_RECORDS SHOWN_.
· · · ·

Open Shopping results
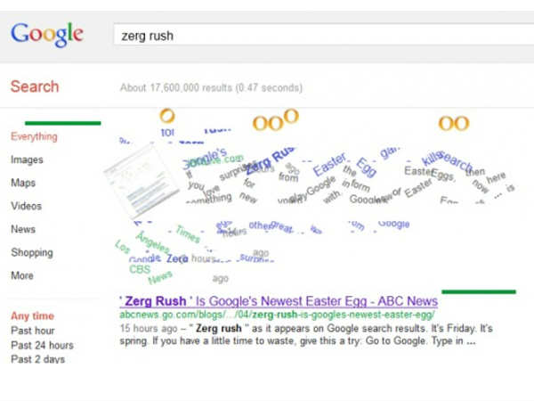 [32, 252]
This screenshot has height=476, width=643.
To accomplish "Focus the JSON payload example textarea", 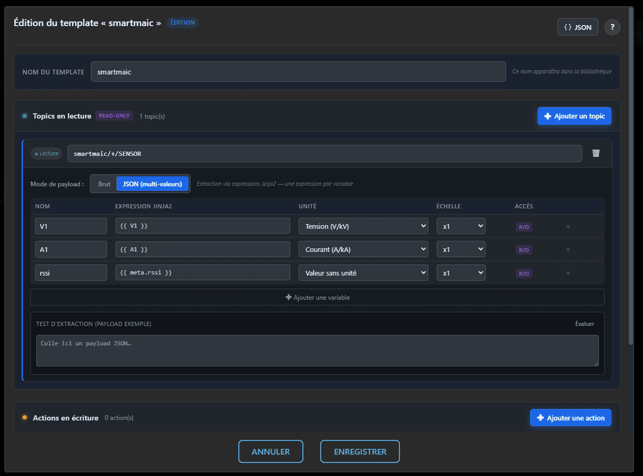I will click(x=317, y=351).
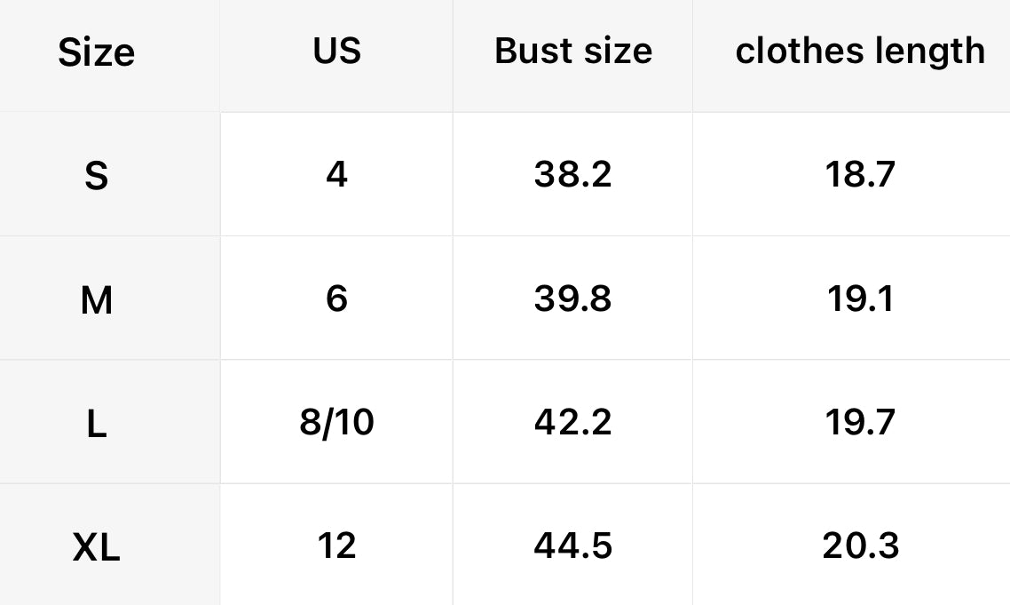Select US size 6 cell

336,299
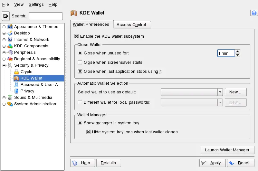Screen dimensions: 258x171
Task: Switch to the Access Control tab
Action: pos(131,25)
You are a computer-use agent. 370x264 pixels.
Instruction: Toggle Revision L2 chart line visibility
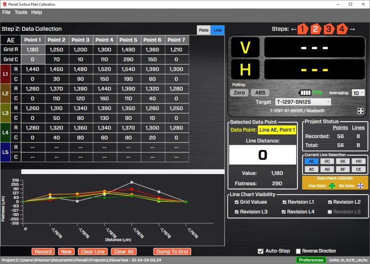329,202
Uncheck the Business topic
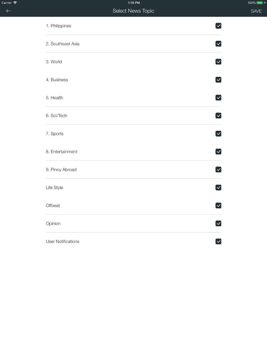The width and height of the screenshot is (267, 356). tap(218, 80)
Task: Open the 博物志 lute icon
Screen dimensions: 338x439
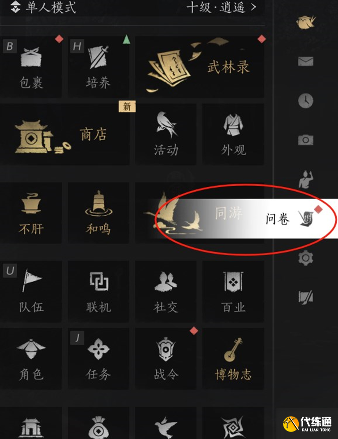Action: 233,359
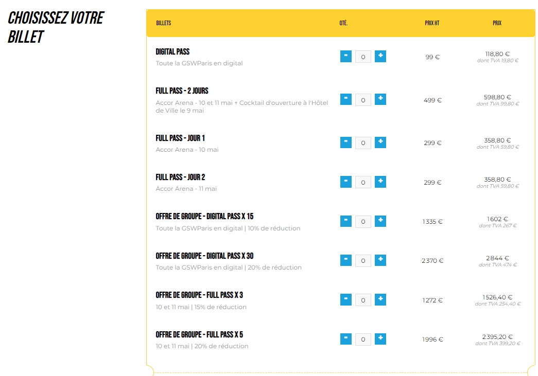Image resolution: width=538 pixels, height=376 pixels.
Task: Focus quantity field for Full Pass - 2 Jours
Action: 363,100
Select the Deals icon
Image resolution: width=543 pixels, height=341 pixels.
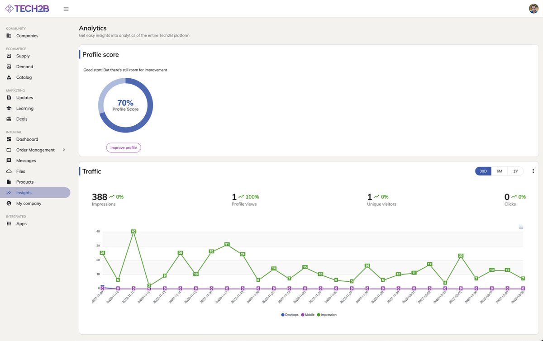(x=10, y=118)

· · · ·

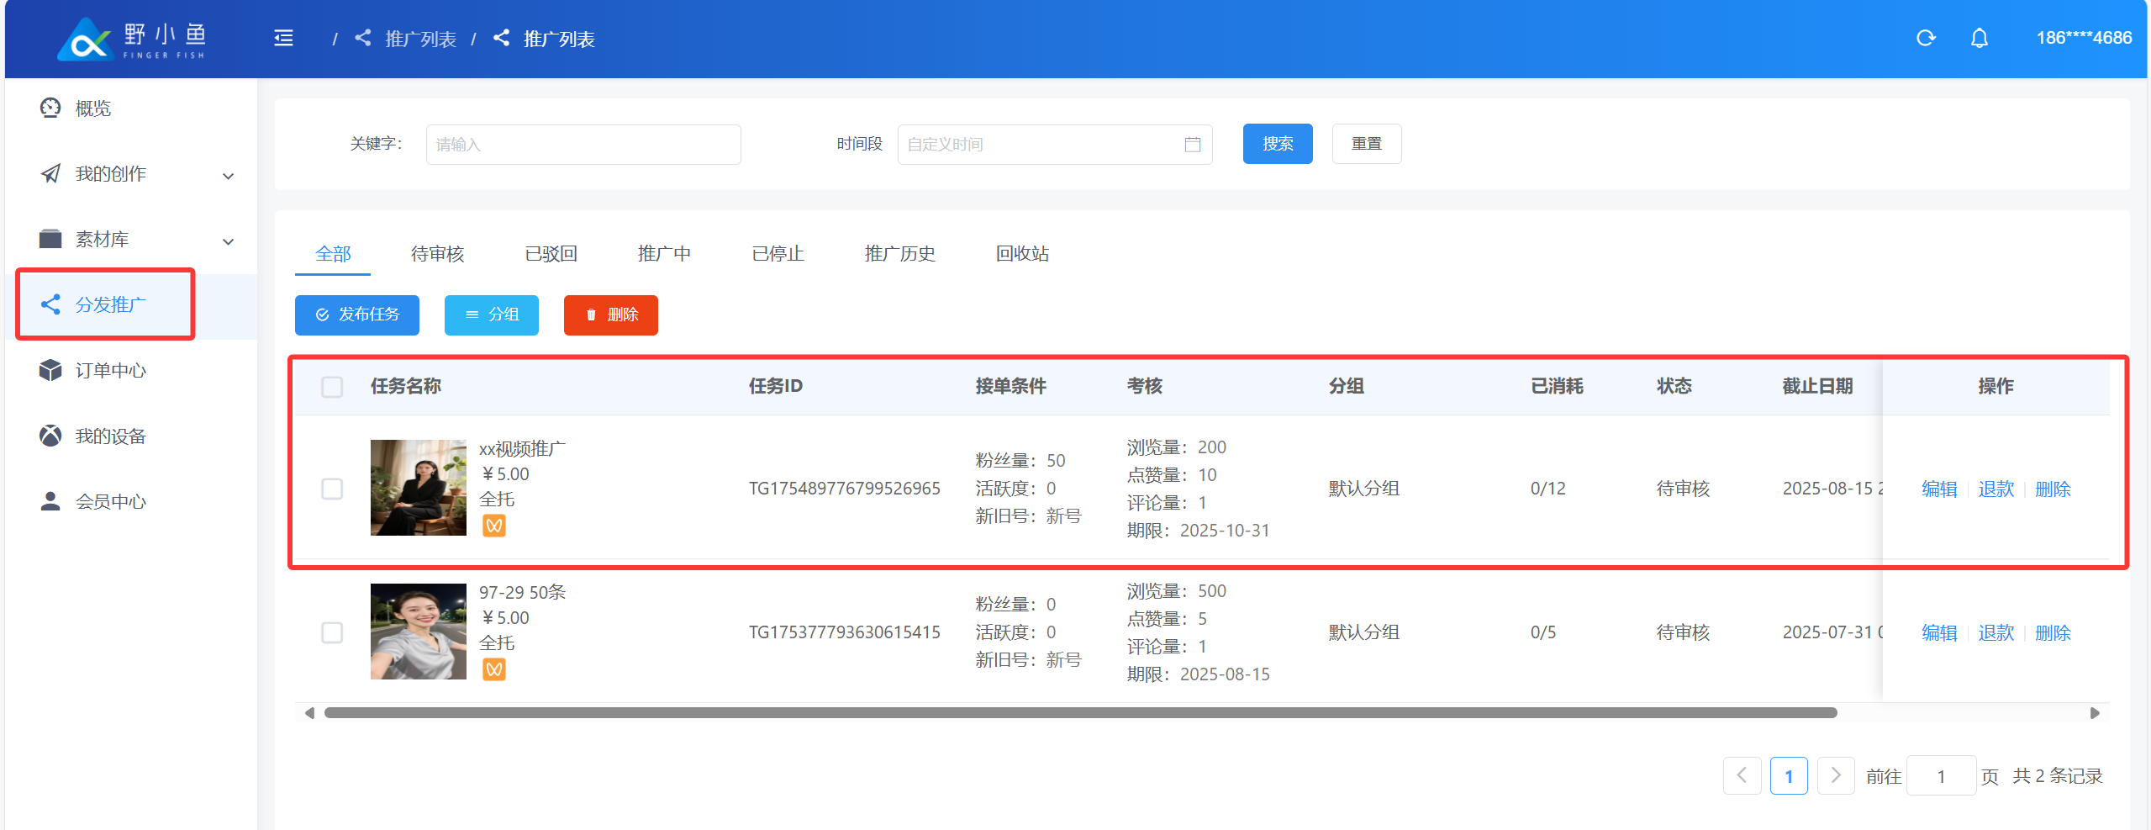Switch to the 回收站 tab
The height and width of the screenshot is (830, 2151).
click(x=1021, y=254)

· · · ·

_YOUR GOAL_.
Pictures aside, print exactly the lines above starting with the one containing "Open Shopping results" and going on through the one containing "This screenshot has height=476, width=643.".

_ANSWER SECTION_.
Open Shopping results
 [32, 252]
This screenshot has height=476, width=643.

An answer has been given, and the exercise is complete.